# Free notebook from Royal Bank!!! Phwaa?



## iLabmAn (Jan 1, 2003)

Everyone running yet to change accounts?

RBC Signature No Limit Banking Account: You Could Get a FREE Eee PC - RBC Royal Bank


----------



## EvanPitts (Mar 9, 2007)

^^^
Yeah, RBC Financial Grope will easily make back the money with their exorbitant service fees - and after six months, they'll end up "changing" your accounts so they suck. I just went through the whole ordeal. The account they will stick you with is some cheap "Day By Day" garbage that is "non-interest bearing".

Then if you want to take out money, you'll have to step over the winos and hobos that seem to live in front of their ATMs, machines that were last washed during the Mulroney Administration. (And their new "graphic" ATMs look like they are based on Windoze, since they are so pathetically slow. However, they are better than the Made By Hugo Chavez's cousin Diebold garbage they stiff TD/Canada Trust customers with.

Seriously, work a few hours of overtime to get the Eeez PC - and either keep your money in a respectable institution or take it to a Credit Union, where they actually take care of customers without the crazy free Chinese fake laptop.

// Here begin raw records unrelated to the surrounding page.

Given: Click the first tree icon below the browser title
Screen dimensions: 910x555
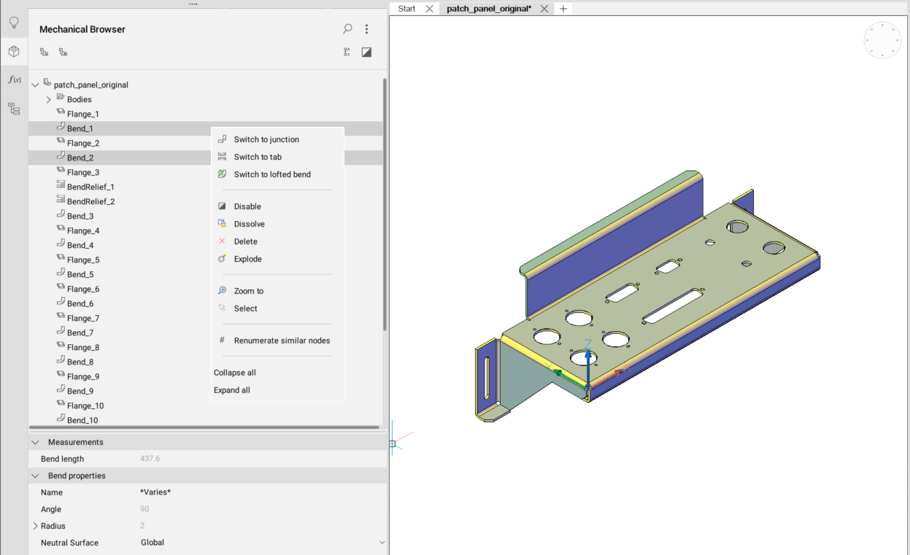Looking at the screenshot, I should (45, 53).
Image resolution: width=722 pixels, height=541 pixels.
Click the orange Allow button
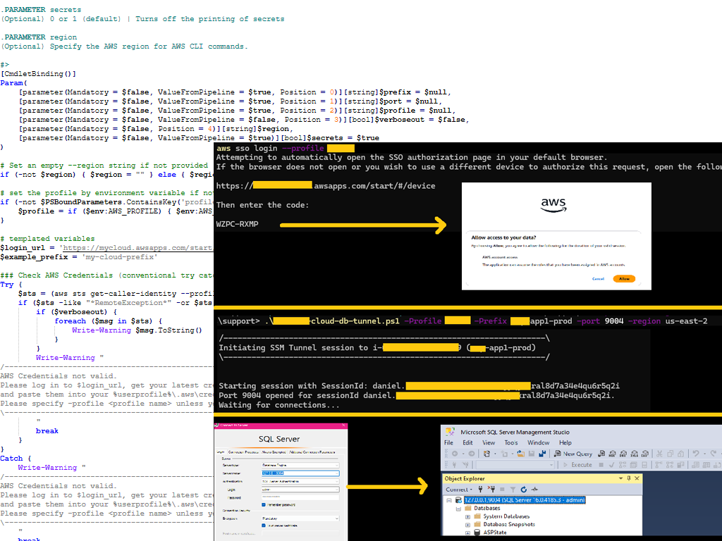pyautogui.click(x=623, y=279)
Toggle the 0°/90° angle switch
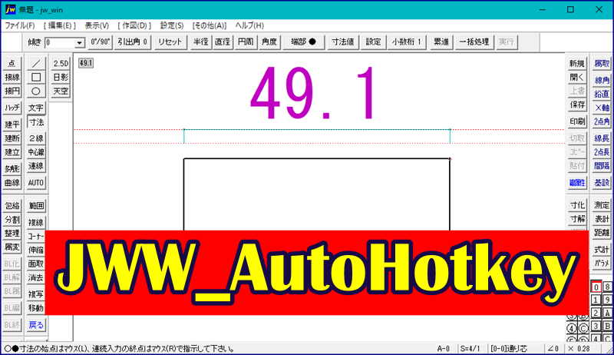614x355 pixels. click(x=101, y=42)
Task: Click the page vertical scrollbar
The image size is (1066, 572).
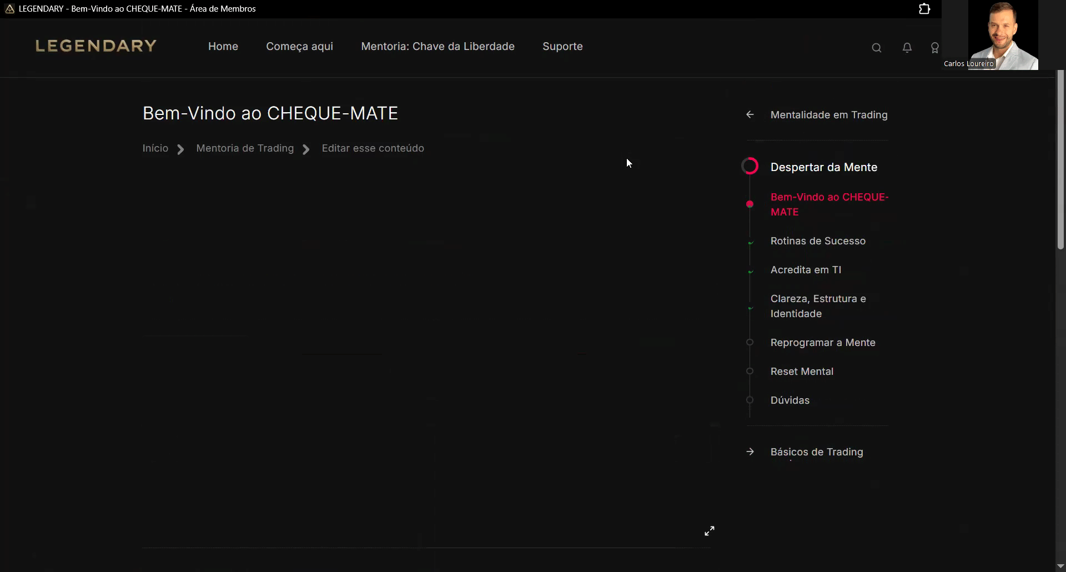Action: [1060, 161]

Putting your money into those crackers will just end up driving you insane - once they start to try to dupe you once you get out of the "probationary" stage and into "the love to abuse out customers and insult them on the phone" stage.


----------



## guytoronto (Jun 25, 2005)

Ya, not a fan of this promotion. I'm an existing client, and I called them up to inquire about it, and they said I didn't qualify as my account had already been upgraded. Really? When did that happen? They did it automatically without asking or informing me! Nice.


----------



## atvpatch (May 12, 2008)

I would not even take it for free


----------



## iMatt (Dec 3, 2004)

guytoronto said:


> Ya, not a fan of this promotion. I'm an existing client, and I called them up to inquire about it, and they said I didn't qualify as my account had already been upgraded. Really? When did that happen? They did it automatically without asking or informing me! Nice.

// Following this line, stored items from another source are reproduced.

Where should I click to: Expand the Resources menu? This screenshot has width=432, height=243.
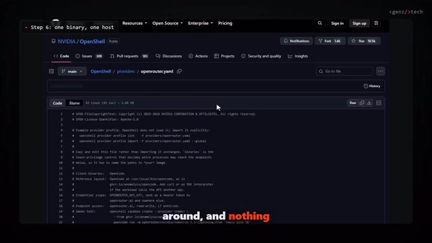[x=134, y=23]
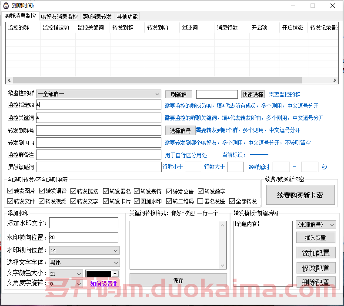Image resolution: width=344 pixels, height=306 pixels.
Task: Toggle the 图加水印 checkbox
Action: point(137,201)
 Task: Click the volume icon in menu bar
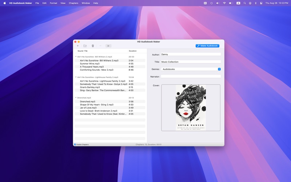(x=218, y=3)
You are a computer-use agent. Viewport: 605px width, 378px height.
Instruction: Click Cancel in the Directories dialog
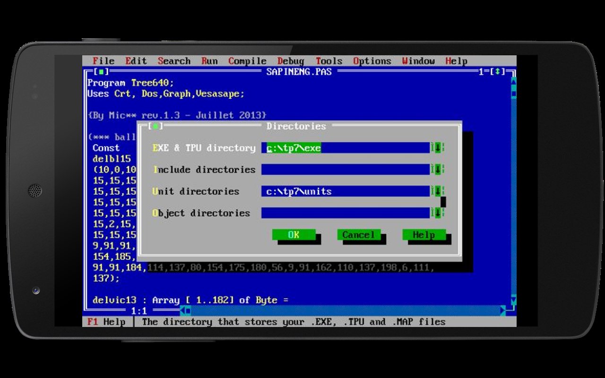(x=358, y=234)
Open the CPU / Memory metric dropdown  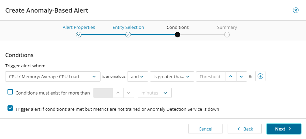(53, 76)
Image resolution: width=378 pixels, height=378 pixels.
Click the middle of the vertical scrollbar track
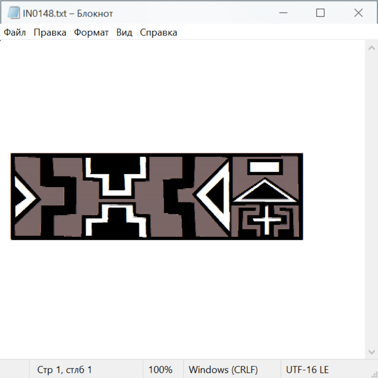point(371,200)
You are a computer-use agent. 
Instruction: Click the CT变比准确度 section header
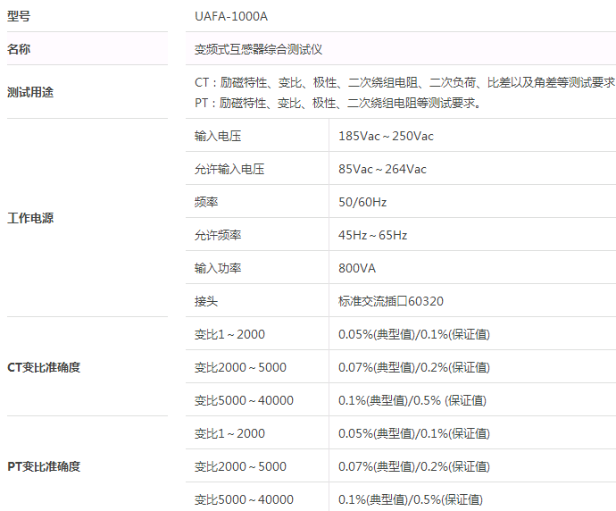(x=44, y=367)
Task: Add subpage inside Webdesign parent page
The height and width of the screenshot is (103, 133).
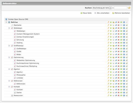Action: point(113,28)
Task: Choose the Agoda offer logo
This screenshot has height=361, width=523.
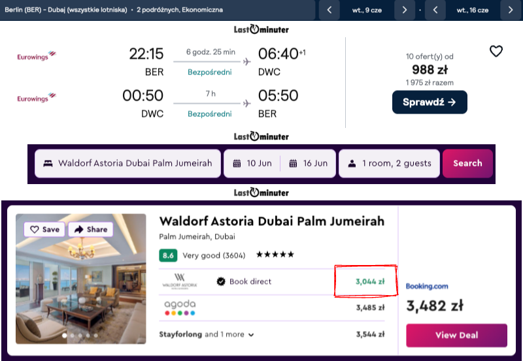Action: pos(180,307)
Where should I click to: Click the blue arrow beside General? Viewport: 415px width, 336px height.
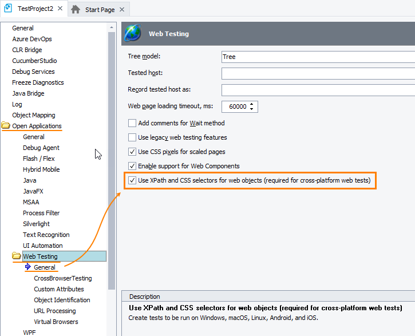(28, 267)

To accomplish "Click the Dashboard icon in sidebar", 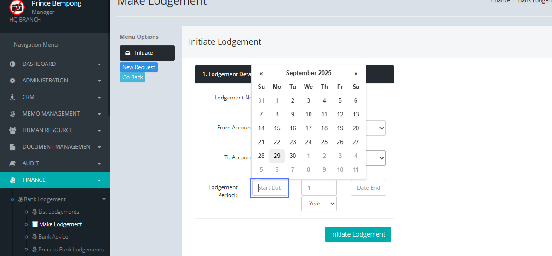I will pos(12,64).
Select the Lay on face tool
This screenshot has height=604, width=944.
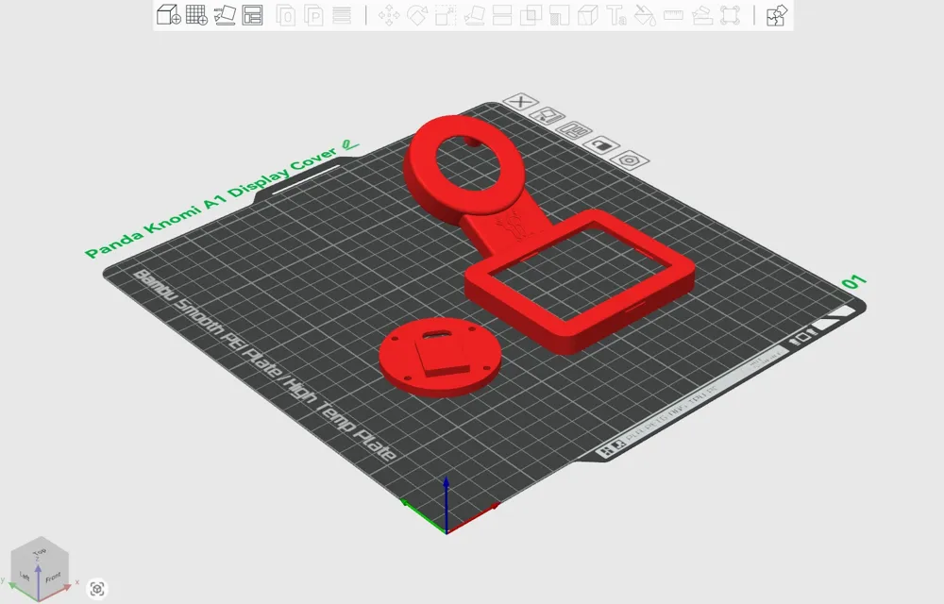pos(475,15)
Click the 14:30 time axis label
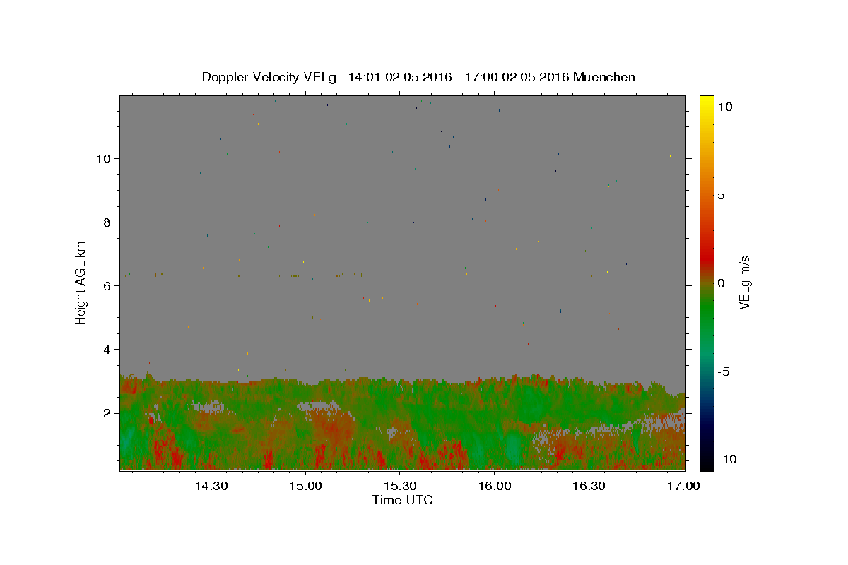The height and width of the screenshot is (565, 848). [x=211, y=486]
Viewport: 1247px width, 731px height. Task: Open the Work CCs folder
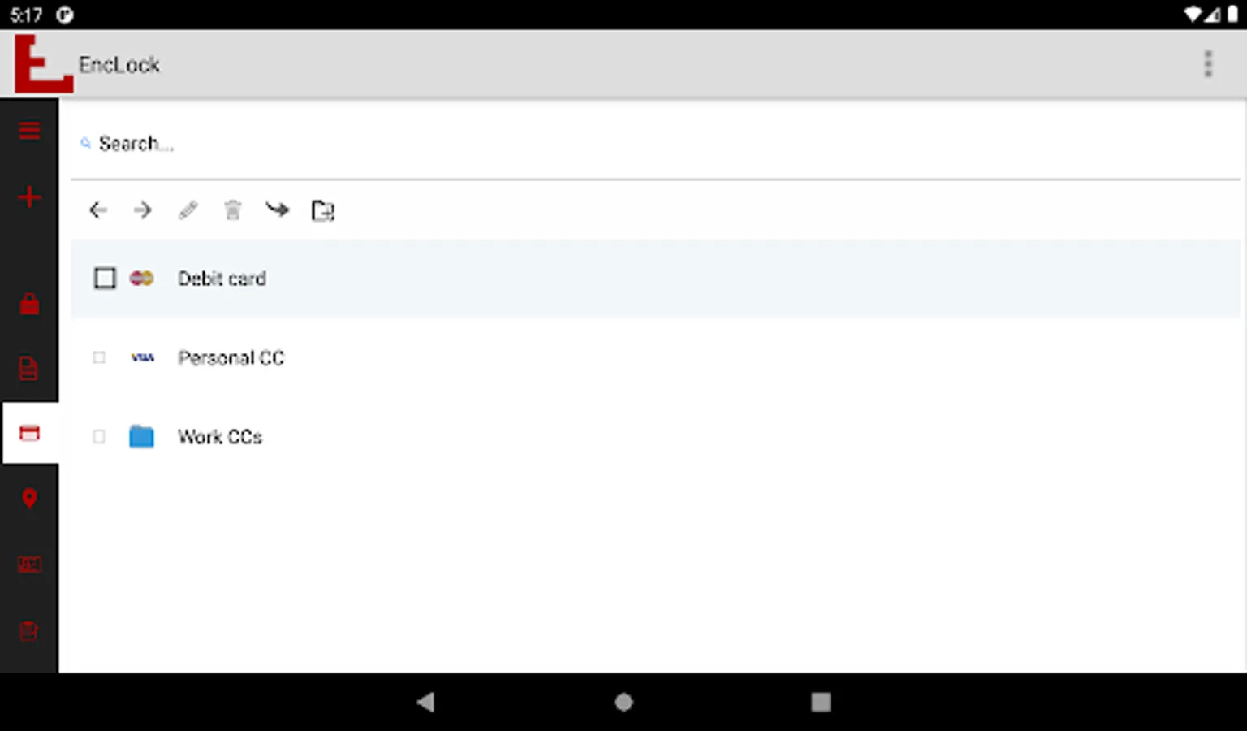(220, 437)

Weird. According to the site, you'd have to be upgraded all the way to the superdeluxe $30/month account to be ineligible. I think you would have noticed that, since it's about $17/month more than the next one down.

A pretty bad deal, on the whole. The one positive I can see is that unlike most giveaways, existing customers are not automatically shut out. Of course, they've set up five hoops for eligibility and will probably be telling more than a few people "sorry, it was 'while supplies last' and we're all out."

More proof that there's no free lunch/laptop.


----------



## MasterBlaster (Jan 12, 2003)

.


----------



## Adrian. (Nov 28, 2007)

MasterBlaster said:


> I was with the Royal Skank for two decades of endless screw ups on their part.
> 
> Then they lost $4000 of my money. I never got it back or found out what they did with it. Privacy and other stupid Canadian laws prevented that.
> 
> Switched elsewhere. I refuse to ever deal with those bastards againtptptptp



I am sorry. I work for a financial institution. If we loose somebody's money **** hits the fan. Although, we deal in larger sums than $4,000 the firm has insurance if for any reason money is "lost". I have seen money "lost" once in 5 years and it was done in a currency purchase where there was a screw up in Dubai. The money was paid back in full plus interest.

Either you didn't cause enough **** over 4,000 dollars going missing or that story is not true.


----------